━━ Record excerpts ━━
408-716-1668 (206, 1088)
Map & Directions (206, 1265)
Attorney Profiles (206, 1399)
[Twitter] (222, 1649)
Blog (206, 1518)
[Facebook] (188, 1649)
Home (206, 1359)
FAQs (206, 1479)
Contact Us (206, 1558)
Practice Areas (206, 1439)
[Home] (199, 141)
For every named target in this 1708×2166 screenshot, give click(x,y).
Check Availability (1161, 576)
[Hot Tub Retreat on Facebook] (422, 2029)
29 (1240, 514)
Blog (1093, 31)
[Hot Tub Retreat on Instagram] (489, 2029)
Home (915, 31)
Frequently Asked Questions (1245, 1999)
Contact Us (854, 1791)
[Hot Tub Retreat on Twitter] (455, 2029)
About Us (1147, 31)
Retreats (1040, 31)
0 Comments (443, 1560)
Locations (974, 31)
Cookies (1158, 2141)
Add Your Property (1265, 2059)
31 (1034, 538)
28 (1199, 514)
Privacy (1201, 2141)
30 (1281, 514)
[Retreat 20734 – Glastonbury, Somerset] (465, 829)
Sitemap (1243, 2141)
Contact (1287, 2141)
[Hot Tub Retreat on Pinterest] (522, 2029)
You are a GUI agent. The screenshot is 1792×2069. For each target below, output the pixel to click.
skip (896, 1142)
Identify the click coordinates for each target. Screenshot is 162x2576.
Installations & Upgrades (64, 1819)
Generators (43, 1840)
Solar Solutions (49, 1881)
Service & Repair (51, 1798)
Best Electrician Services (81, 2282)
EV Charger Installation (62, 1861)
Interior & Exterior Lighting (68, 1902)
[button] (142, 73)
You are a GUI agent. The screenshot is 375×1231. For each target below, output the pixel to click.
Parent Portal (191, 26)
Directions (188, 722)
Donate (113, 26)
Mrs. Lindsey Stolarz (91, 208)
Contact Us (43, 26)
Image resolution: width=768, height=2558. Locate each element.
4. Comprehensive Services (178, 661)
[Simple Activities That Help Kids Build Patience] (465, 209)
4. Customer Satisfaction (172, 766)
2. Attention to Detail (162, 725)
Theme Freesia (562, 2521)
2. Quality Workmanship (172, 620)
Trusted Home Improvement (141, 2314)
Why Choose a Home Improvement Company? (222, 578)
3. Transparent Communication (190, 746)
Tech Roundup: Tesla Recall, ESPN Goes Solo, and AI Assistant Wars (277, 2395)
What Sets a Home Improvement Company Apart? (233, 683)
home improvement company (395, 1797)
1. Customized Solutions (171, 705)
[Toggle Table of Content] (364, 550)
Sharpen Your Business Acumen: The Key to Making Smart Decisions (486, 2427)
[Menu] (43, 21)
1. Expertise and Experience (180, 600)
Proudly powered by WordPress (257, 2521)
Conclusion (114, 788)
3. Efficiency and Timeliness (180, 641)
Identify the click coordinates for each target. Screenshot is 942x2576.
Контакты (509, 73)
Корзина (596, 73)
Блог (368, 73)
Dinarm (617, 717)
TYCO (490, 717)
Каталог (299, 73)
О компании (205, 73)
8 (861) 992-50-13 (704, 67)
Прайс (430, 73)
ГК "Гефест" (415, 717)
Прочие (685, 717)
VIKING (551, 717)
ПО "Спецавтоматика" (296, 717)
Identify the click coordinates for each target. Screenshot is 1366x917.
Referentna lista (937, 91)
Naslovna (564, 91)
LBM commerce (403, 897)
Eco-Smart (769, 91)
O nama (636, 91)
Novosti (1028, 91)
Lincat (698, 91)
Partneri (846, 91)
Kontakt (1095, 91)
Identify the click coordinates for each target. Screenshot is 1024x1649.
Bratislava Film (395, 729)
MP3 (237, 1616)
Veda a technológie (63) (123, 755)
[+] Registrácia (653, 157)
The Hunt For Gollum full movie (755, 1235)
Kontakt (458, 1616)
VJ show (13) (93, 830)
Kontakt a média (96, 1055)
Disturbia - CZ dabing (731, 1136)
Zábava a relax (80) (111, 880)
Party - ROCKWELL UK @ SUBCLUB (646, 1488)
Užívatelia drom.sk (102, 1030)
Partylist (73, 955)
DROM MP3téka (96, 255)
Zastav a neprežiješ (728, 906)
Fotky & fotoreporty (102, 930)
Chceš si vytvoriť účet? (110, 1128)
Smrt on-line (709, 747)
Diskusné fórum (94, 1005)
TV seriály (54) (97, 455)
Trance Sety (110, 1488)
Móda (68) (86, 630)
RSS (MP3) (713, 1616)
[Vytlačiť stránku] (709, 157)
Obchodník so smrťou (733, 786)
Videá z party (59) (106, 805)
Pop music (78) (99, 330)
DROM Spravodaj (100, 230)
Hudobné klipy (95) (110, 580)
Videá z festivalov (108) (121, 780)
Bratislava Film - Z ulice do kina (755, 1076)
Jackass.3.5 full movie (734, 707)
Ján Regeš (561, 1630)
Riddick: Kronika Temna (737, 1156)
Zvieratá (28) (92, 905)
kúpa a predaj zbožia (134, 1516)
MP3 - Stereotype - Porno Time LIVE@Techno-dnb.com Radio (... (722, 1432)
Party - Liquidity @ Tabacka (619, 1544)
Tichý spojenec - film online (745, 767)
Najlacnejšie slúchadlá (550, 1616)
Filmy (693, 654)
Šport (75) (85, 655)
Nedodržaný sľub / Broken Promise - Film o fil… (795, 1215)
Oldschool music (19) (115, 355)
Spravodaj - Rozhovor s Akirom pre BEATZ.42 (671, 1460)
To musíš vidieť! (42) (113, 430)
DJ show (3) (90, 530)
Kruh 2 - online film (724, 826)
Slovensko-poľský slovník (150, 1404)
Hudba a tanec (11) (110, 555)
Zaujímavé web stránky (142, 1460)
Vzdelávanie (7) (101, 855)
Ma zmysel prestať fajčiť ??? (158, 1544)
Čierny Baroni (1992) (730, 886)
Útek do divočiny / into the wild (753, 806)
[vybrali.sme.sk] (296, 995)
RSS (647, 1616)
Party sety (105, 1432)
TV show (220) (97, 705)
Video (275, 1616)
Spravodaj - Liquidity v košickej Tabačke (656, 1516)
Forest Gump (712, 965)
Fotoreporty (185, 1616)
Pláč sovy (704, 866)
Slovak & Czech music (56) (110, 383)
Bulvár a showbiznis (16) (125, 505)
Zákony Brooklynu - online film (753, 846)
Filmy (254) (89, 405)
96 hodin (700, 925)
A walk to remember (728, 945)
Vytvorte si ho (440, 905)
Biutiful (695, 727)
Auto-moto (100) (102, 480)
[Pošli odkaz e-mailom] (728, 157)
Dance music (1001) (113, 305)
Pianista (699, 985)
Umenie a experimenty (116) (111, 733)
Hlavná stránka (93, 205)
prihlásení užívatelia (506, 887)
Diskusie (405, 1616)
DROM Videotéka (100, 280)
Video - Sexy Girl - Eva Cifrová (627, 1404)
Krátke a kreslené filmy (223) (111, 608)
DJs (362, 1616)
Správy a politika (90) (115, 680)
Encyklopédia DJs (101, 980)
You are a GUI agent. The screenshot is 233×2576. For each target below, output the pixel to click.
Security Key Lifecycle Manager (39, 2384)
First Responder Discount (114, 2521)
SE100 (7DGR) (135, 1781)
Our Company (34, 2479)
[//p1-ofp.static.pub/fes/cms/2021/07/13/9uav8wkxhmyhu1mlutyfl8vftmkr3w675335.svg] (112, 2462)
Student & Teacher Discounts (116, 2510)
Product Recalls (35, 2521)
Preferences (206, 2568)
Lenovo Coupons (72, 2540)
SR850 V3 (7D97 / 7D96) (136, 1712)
━━━
Task description.
An exact copy of the lines above, from the one containing "Прочие (685, 717)" down to the one containing "Party - Liquidity @ Tabacka (619, 1544)" and including both, is the whole answer; retype it and nothing else.

Solution below.
Прочие (685, 717)
VIKING (551, 717)
ПО "Спецавтоматика" (296, 717)
Identify the click coordinates for each target. Screenshot is 1366x917.
Referentna lista (937, 91)
Naslovna (564, 91)
LBM commerce (403, 897)
Eco-Smart (769, 91)
O nama (636, 91)
Novosti (1028, 91)
Lincat (698, 91)
Partneri (846, 91)
Kontakt (1095, 91)
Identify the click coordinates for each target. Screenshot is 1024x1649.
Bratislava Film (395, 729)
MP3 (237, 1616)
Veda a technológie (63) (123, 755)
[+] Registrácia (653, 157)
The Hunt For Gollum full movie (755, 1235)
Kontakt (458, 1616)
VJ show (13) (93, 830)
Kontakt a média (96, 1055)
Disturbia - CZ dabing (731, 1136)
Zábava a relax (80) (111, 880)
Party - ROCKWELL UK @ SUBCLUB (646, 1488)
Užívatelia drom.sk (102, 1030)
Partylist (73, 955)
DROM MP3téka (96, 255)
Zastav a neprežiješ (728, 906)
Fotky & fotoreporty (102, 930)
Chceš si vytvoriť účet? (110, 1128)
Smrt on-line (709, 747)
Diskusné fórum (94, 1005)
TV seriály (54) (97, 455)
Trance Sety (110, 1488)
Móda (68) (86, 630)
RSS (MP3) (713, 1616)
[Vytlačiť stránku] (709, 157)
Obchodník so smrťou (733, 786)
Videá z party (59) (106, 805)
Pop music (78) (99, 330)
DROM Spravodaj (100, 230)
Hudobné klipy (95) (110, 580)
Videá z festivalov (108) (121, 780)
Bratislava Film - Z ulice do kina (755, 1076)
Jackass.3.5 full movie (734, 707)
Ján Regeš (561, 1630)
Riddick: Kronika Temna (737, 1156)
Zvieratá (28) (92, 905)
kúpa a predaj zbožia (134, 1516)
MP3 - Stereotype - Porno Time LIVE@Techno-dnb.com Radio (... (722, 1432)
Party - Liquidity @ Tabacka (619, 1544)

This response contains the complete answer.